Die Jungs liefen zusammen und tauschten ihre Trikots. Dass sich Timo den Weg an seinen Kameraden vorbei zu Oliver bahnte war fast Plan. Trotzdem da ein Handschlag, dort eine flüchtige Umarmung, ein Tätscheln auf die Schultern. Wenigstens berühren sie mich, dachte Timo, bis er endlich vor Oliver stand. Der hatte so ein gewisses Grinsen im Gesicht und es waren an der Stelle keine Worte nötig. Timo reichte ihm sein verschwitztes Trikot und nahm dafür Olivers in Empfang. Nachdem sie die Hemden übergezogen hatten umarmten sie sich, anders als das sonst ihm Rahmen solcher Spiele stattfand.
»Oli, ich glaub ich lieb dich«, hauchte ihm Timo ins Ohr.
»Du glaubst? Ich weiß es, ganz bestimmt.«
Sie merkten nicht, dass alle Spieler einen Kreis um sie gebildet hatten. Völlig überrascht ließ Timo von Oliver ab als er es bemerkte. Aber es war eh schon zu spät. Einige der Spieler fingen an zu klatschen, dann alle und schließlich machte die ganze Tribüne mit.
»Was ist jetzt los?«, fragte Oliver mit riesigen Augen.
»Tja, weißt du, was zwischen uns passiert ist, das war gestern und heute wohl Tagesgespräch. Aber so wie ich das jetzt sehe, haben wir zumindest für unseren Teil nichts mehr zu fürchten.«
Christan stellte sich zu den beiden. »Na, was sagt ihr nun? Ich denke, Nordenheim hat einen wichtigen Schritt vorwärts gemacht. Ihr habt denen gezeigt, dass Fußball nicht nur ein Sport für Heteros ist.«
Küssen wollten sich die beiden so mitten auf dem Platz dann doch nicht, aber sie gingen Arm in Arm vom Platz.
»Schade dass du schon gehen musst.« Die beiden standen am Bus, der den CRC in seine Heimat zurückbringen sollte.
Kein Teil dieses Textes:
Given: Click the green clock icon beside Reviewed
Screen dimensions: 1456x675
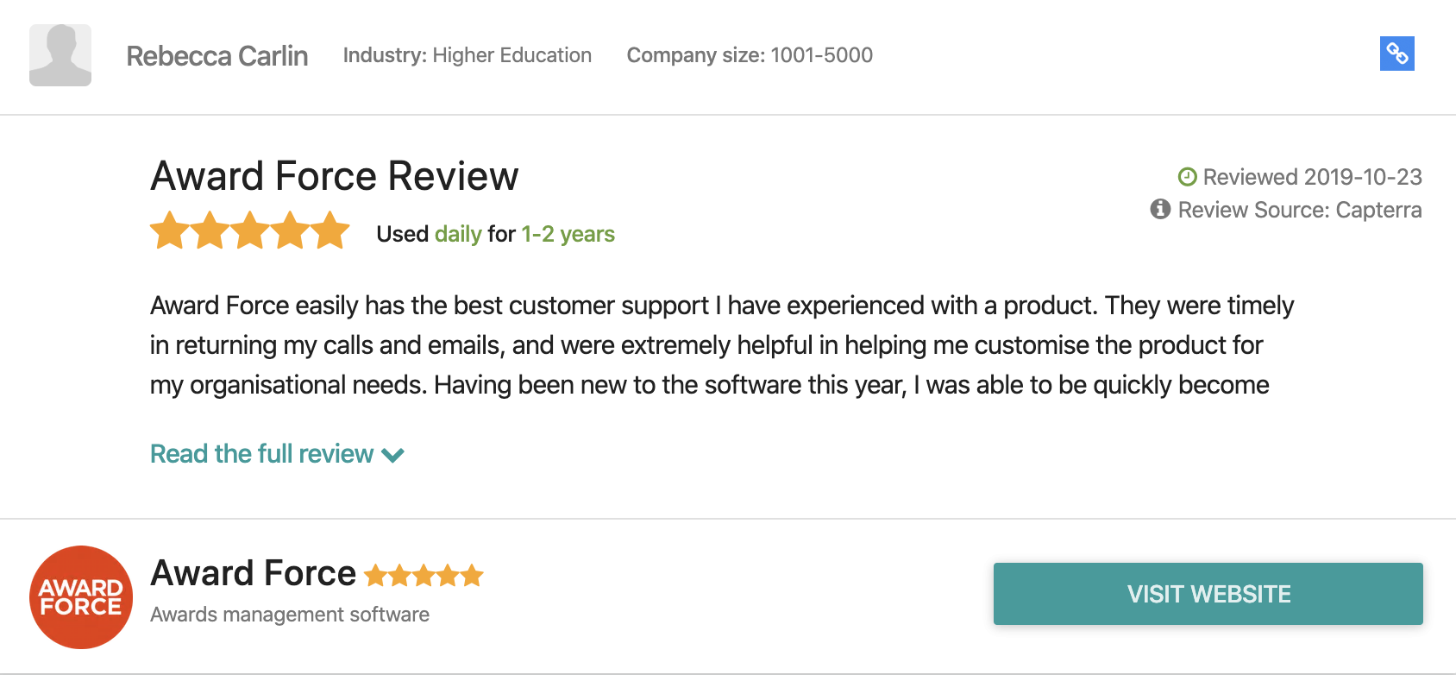Looking at the screenshot, I should (1188, 177).
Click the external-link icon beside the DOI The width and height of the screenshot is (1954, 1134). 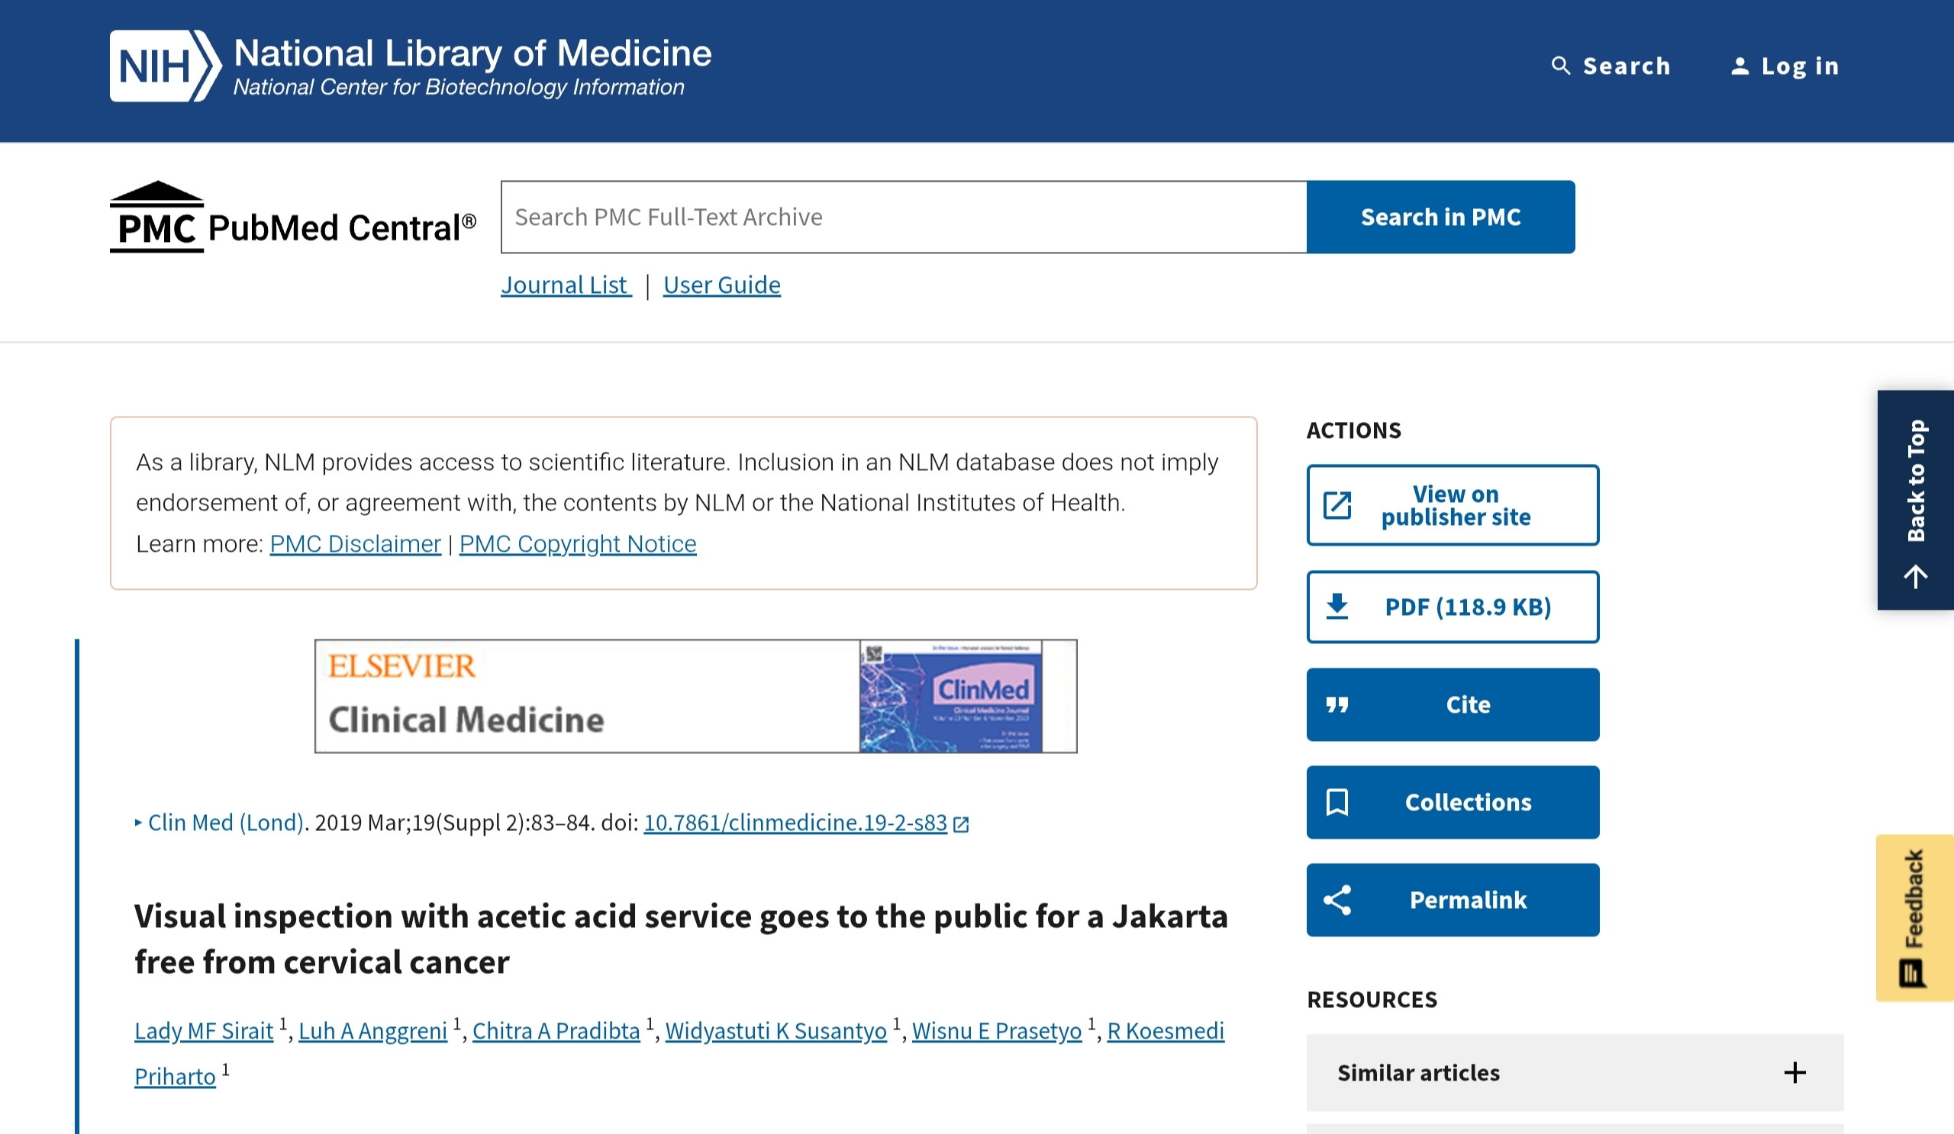[961, 824]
Mehr Zeit als eine kleine Abschlussfeier am selben Abend hatten sie nicht, aber Christian hatte versprochen, dass das nächste Freundschaftsspiel in Cottbus stattfinden würde. Und das schon sehr bald.
»Okay, es geht los.« Oliver drückte Timo einen Kuss auf die Lippen, was keinem der Anwesenden entging. Aber es spielte keine Rolle mehr. Die Abschiedsreden er beiden Trainer hatten eine deutliche Sprache gesprochen. Am Ende waren die Vereine fast noch stolz, so gute Spieler in ihrem Kader zu haben, obwohl sie schwul waren..
Timo spürte Tränen aufkommen als der Bus losfuhr, aber er versuchte sich zusammen zu reißen.
»Komm, ich denke jetzt machen wir erst mal ne Pause«, schlug Christian vor, »du hast sie verdient.«
Christian legte seinen Arm freundschaftlich um Timos Schulter und gemeinsam schlenderten sie zum Vereinsheim.